TASK OBJECTIVE: Each line holding the word "agent" must appear in the answer, copied from the entries.

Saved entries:
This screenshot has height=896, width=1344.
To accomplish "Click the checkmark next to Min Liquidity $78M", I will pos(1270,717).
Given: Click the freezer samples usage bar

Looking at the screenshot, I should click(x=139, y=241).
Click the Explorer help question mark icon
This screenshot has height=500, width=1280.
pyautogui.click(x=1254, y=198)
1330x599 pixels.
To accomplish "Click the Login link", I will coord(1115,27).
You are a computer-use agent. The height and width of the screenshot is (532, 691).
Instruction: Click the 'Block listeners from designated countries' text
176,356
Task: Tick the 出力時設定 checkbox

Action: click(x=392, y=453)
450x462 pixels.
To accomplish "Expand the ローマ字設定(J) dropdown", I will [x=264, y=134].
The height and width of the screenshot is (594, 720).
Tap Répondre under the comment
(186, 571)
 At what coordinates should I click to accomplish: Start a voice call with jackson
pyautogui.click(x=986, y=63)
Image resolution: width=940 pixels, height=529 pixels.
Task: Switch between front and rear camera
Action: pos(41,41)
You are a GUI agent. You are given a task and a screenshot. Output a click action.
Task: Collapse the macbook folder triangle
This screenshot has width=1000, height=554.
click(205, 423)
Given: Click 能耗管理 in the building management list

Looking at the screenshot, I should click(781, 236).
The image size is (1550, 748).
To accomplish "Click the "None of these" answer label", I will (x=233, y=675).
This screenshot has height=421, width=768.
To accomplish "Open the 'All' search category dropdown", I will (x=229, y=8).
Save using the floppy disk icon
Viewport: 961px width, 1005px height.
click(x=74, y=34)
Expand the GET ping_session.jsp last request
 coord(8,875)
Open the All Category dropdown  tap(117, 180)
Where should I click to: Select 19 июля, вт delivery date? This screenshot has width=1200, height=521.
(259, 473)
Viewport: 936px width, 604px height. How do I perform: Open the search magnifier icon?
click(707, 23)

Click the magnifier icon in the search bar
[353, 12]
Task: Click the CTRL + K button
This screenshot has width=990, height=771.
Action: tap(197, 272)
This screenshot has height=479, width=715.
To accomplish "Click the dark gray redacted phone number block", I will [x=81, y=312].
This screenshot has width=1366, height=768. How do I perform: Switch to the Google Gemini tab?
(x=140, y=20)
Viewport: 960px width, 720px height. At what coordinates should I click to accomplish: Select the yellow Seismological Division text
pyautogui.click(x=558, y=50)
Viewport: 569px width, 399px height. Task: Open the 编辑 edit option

EXPECTED ANSWER:
You are a computer-use agent. The height and width of the screenshot is (532, 691).
You are a GUI agent. You are given a task and a screenshot. Output a click action.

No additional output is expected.